Stop at the line containing "Task: Click the 'Rechts'": every line of the listing from the first up to that one must be set down exactly.

= = =

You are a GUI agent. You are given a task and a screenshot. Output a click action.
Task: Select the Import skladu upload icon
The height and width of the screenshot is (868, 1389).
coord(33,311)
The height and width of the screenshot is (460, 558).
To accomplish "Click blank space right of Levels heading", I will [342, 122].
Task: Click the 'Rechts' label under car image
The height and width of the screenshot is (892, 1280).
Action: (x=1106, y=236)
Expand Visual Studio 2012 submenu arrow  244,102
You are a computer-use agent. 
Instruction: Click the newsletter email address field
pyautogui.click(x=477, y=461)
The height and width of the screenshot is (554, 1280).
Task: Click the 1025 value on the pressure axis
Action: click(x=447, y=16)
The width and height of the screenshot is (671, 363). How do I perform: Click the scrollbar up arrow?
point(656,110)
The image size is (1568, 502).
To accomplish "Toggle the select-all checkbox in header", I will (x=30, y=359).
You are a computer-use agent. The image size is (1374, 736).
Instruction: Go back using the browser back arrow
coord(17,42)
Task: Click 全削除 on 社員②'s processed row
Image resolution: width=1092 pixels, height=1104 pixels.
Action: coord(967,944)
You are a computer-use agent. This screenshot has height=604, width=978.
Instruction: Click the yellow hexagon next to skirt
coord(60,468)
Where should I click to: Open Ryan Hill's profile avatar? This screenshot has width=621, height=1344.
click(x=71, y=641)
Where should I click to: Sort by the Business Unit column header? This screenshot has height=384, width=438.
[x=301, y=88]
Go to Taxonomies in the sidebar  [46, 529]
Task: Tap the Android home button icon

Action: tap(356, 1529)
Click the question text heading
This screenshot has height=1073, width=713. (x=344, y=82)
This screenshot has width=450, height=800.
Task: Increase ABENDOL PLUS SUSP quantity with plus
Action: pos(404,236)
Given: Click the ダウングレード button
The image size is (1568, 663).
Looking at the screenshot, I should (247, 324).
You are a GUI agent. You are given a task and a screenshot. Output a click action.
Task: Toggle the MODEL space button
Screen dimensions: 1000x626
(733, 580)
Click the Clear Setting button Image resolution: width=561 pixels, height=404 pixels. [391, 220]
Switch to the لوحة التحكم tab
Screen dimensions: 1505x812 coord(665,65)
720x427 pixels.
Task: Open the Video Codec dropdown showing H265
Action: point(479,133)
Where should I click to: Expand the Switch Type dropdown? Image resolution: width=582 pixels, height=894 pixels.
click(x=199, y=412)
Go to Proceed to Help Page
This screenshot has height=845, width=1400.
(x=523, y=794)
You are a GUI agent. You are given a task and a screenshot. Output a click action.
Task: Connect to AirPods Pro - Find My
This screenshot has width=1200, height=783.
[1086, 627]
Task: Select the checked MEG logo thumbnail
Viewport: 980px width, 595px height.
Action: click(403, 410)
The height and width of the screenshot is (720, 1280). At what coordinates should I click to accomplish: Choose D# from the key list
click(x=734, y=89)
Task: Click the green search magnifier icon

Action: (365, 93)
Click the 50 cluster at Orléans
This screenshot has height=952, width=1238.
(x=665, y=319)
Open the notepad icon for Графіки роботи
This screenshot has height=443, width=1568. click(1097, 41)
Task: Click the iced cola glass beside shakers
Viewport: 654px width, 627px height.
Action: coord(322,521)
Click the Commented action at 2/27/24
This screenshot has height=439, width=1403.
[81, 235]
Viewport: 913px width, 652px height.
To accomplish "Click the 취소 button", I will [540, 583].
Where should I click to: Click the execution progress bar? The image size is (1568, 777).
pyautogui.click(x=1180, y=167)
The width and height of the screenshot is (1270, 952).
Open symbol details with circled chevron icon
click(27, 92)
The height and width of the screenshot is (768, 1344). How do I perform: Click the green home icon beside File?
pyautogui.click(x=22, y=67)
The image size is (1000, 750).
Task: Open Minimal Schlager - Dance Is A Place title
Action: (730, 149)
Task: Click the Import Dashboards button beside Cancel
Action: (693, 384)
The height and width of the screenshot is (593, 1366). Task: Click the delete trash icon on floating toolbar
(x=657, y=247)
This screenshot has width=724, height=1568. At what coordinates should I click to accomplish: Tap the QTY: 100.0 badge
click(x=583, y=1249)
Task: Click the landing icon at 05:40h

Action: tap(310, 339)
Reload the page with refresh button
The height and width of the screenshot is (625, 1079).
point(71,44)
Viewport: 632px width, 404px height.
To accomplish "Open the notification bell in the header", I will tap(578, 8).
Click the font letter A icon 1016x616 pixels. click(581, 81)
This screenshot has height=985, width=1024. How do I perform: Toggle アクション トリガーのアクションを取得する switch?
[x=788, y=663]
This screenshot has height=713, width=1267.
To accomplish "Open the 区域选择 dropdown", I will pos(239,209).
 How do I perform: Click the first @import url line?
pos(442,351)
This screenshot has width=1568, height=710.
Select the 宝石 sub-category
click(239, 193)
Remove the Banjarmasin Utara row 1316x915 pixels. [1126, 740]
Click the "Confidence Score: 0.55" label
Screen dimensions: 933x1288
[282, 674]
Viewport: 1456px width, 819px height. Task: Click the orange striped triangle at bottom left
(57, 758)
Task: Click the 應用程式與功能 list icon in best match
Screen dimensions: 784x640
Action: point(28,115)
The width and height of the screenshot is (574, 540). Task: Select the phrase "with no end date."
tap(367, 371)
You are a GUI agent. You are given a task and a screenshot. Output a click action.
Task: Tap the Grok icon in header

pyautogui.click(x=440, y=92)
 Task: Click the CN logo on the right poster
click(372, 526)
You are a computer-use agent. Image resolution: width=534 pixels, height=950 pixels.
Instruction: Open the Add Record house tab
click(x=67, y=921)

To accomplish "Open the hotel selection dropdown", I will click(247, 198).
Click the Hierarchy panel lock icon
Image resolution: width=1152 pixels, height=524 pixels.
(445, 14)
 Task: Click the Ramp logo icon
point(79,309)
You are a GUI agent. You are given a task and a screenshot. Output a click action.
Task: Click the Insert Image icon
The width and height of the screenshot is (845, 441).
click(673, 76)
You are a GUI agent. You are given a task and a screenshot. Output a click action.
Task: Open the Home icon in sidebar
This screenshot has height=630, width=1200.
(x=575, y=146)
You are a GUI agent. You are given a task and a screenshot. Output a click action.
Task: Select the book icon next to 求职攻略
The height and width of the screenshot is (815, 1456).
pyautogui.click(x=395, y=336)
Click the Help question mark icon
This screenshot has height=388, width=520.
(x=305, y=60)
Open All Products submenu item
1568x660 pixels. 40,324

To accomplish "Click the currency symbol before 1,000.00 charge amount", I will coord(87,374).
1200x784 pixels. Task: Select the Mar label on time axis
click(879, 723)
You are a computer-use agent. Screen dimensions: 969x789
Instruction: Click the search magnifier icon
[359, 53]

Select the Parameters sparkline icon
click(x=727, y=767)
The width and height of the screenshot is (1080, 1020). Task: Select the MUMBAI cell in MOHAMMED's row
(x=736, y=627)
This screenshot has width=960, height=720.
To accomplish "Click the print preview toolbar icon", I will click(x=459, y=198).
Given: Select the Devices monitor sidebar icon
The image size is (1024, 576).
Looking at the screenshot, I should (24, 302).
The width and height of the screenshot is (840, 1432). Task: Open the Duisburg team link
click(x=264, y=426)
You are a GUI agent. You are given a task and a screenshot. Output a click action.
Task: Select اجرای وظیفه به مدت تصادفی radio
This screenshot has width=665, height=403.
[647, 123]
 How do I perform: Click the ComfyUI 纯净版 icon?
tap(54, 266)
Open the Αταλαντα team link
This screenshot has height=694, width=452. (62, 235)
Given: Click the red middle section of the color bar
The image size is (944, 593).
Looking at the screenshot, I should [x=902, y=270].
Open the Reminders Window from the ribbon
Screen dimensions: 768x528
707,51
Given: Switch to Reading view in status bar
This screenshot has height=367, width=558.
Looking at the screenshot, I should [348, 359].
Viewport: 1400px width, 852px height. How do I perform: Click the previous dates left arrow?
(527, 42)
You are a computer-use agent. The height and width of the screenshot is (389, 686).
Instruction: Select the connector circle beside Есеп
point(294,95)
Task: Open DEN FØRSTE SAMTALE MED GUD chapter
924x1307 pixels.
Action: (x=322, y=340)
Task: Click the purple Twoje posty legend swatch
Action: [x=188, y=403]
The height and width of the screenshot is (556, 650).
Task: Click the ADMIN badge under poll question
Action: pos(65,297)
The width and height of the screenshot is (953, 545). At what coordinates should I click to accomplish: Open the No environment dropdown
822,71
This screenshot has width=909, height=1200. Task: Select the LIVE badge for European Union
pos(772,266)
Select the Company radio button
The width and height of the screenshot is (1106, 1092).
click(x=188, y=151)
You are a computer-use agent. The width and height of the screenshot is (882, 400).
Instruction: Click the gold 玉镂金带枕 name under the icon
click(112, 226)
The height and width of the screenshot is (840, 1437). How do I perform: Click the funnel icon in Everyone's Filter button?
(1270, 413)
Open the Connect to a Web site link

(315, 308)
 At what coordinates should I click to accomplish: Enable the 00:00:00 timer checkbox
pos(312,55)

= = =

### TASK OUTPUT:
You are a GUI agent. You are given a task and a screenshot. Output a click action.
Task: Select the Import skladu upload icon
The height and width of the screenshot is (868, 1389).
coord(33,311)
The height and width of the screenshot is (460, 558).
To accomplish "Click blank space right of Levels heading", I will [342, 122].
Task: Click the 'Rechts' label under car image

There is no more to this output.